My wife recently worked for an administration where the powers that be wanted to sign purchase orders just once. That is to say, if she submitted 4 copies on different colored sheets (to imitate the standard colors for an NCR form) it would be refused out of hand. The usual workaround was to peel apart the NCR form, print each sheet separately on a laser, and then staple them together again; note when the laser heats the NCR forms the fumes they give off are said to be toxic. She managed to get a dot-matrix printer for her office, but getting it to work (under WinXP?) wasn't point-and-click -- in part because dot-matrix printers have certain "peculiarities".
I used to print on NCR forms all the time, primarily FedEx labels: it took a while to get the spacing right on a template, but with that in hand I could fill in the address details and dump it to the printer from the DOS prompt (with "copy mylabel.txt/b lpt1"). I could even use Chinese, having written a routine (in Turbo Pascal) for converting a 24x24 bitmap Chinese font to Epson LQ graphics commands. Surely barcodes would be simpler. I haven't checked all my archives, but the latest label I could find quickly dates from 1996.

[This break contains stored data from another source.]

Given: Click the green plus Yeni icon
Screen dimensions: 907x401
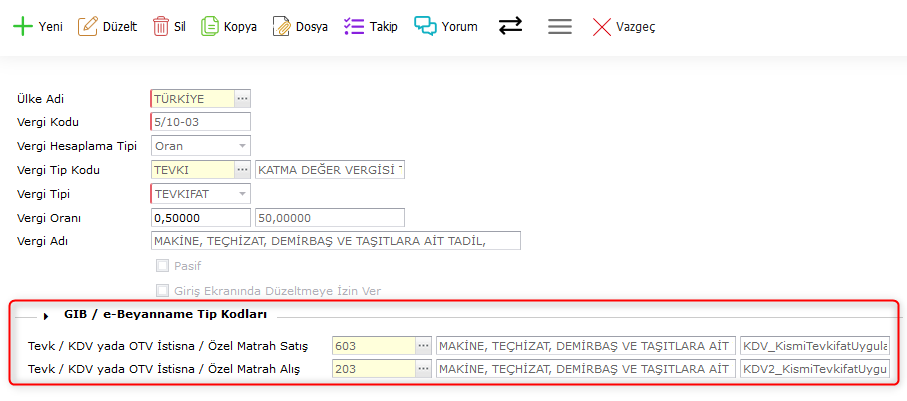Looking at the screenshot, I should (x=22, y=27).
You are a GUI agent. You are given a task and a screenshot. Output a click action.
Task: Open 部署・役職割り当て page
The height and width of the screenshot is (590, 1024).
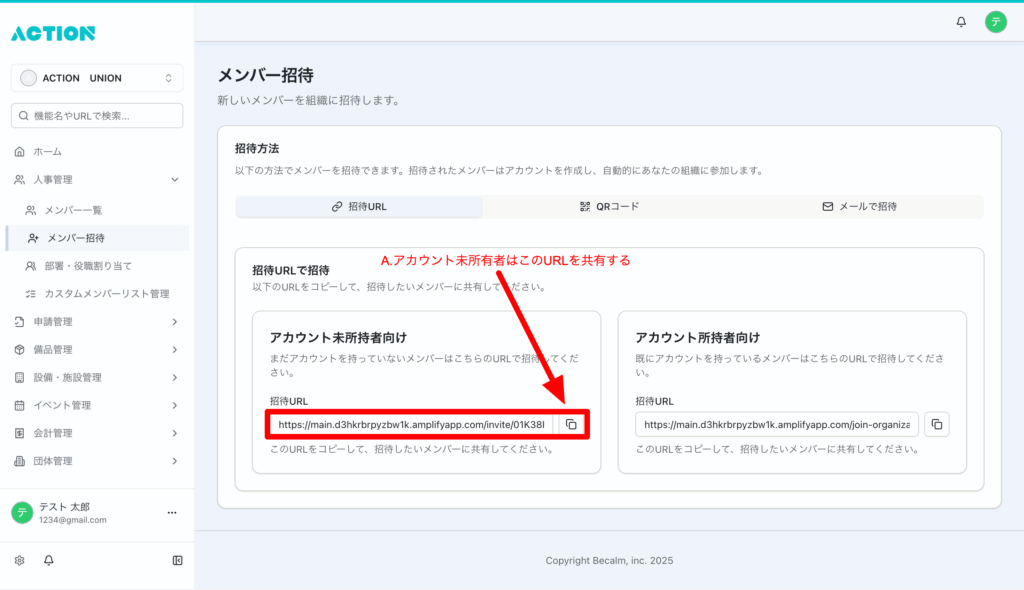pyautogui.click(x=88, y=266)
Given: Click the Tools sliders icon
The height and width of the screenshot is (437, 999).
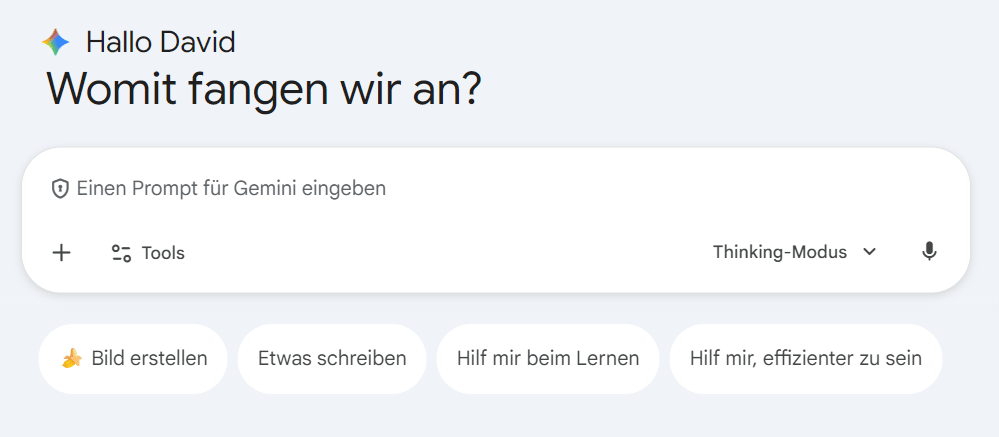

Yes, Win7 still comes with a driver for EpsonLQ-compatible dot-matrix machines, and the latter can achieve 360 dpi when all the pins are working. But I'm not sure this would work reliably on a barcode, especially if scaling is involved: relative thickness matters, and what happens when one of the thinner bars falls on a pixel/pin boundary? Unless you go pretty big, the safest route might be to convert images of the barcodes to EpsonLQ yourself. All so you can get a barcode that you can scan back into a computer?
I suspect coming up with a process incorporating dot-matrix printers will not be easy or inexpensive. And how long will it be before your invoicing goes all-electronic?